While the core specification says nothing about particular types of data, the extensions folder is where one can find domain-specific fields that can be easily added to any STAC Item. It is a place where any implementor can propose fields that are potentially more widely applicable than just their data. Each extension is labeled with a ‘maturity classification’ that lets others know how likely the extension is to change in the future.
The goal is to enable specific communities to work together to find a ‘good enough’ set of common metadata.
Dynamic and Static Catalogs
The final bit to draw attention to is the two different types of catalogs - static and dynamic.
A static catalog is one that is implemented as a set of flat files on a web server or an object store like S3 or Google Cloud Storage. A dynamic catalog is one that generates its responses dynamically, generally backed by some sort of server. The core Item, Catalog and Collection specs can be fully implemented by either, and the spec is designed to be agnostic to how it is implemented. This decision was made to make the lowest possible barrier to exposing data as STAC. For many the simplest thing to do is to simply create files and put them online. But large data providers like Planet and DigitalGlobe have already invested significant effort and resources in generating dynamic API’s and indexes for their customers to query their imagery holdings. For them it is actually easier to implement a dynamic STAC instead of trying to re-architect their core platforms. But static catalogs have an additional use cases for large providers, enabling a fail safe point of truth. A static catalog can be generated from the dynamic index, stored on the cloud, and then easily used for disaster recovery due to the incredible reliability of AWS S3 and Google Cloud Storage.

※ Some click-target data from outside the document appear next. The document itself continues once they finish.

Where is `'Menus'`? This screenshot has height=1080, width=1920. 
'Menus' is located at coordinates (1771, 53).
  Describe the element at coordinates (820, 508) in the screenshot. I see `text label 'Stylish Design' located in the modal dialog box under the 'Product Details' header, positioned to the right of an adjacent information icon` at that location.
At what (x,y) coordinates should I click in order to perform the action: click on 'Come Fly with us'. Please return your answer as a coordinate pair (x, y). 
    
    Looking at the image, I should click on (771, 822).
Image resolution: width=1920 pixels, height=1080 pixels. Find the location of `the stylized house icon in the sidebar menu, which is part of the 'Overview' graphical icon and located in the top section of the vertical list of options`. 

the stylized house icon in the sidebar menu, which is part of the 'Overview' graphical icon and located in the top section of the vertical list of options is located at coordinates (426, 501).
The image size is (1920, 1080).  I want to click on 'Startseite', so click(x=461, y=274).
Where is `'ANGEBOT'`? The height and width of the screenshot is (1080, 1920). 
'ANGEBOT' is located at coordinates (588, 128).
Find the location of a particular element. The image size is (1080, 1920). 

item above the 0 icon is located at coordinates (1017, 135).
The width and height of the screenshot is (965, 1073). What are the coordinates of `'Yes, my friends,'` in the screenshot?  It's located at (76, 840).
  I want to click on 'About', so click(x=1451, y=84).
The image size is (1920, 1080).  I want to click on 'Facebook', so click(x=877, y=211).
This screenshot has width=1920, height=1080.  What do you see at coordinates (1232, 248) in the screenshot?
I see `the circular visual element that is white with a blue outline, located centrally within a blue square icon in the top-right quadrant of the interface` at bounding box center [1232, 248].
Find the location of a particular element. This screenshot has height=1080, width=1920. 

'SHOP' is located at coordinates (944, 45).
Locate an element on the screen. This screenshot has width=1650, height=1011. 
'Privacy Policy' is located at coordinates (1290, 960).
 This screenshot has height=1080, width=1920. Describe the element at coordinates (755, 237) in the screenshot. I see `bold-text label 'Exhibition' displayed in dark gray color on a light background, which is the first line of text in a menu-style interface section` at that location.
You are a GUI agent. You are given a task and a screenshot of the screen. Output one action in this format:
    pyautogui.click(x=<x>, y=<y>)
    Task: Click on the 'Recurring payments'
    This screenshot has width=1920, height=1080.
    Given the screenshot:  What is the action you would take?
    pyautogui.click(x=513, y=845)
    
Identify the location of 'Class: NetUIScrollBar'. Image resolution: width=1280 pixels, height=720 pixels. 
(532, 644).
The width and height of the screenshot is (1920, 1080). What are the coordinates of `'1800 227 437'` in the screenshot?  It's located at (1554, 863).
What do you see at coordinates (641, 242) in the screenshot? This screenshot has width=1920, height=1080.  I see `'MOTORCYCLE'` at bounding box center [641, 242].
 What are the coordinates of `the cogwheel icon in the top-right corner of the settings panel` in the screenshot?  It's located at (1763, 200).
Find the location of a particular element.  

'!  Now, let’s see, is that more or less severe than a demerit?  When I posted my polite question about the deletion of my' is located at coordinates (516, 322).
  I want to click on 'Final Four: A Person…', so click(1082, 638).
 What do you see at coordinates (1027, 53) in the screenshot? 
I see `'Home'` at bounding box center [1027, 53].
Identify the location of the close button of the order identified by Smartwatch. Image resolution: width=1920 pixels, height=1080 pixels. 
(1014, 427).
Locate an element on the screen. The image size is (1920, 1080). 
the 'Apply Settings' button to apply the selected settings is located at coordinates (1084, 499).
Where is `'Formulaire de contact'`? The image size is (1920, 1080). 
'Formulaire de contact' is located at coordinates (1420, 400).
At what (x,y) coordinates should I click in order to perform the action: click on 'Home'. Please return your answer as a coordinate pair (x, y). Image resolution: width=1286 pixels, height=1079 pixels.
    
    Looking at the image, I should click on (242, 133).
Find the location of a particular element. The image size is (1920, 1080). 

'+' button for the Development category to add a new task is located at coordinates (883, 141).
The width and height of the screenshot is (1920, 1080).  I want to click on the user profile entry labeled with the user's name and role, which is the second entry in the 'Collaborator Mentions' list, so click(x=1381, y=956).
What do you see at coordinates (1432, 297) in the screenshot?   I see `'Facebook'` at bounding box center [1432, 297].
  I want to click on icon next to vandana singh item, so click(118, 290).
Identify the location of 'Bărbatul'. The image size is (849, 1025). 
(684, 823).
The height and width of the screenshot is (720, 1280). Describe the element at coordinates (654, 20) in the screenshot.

Client libraries like STAC Browser are able to treat dynamic and static catalogs the same, as they both expose the exact same information. The one thing dynamic catalogs can do that static ones can't is offer the /search/ endpoint. Though as the ecosystem of dynamic STAC servers improves it will be quite easy to use an off the shelf server to ingest the static catalog and provide a dynamic version of it to enable search.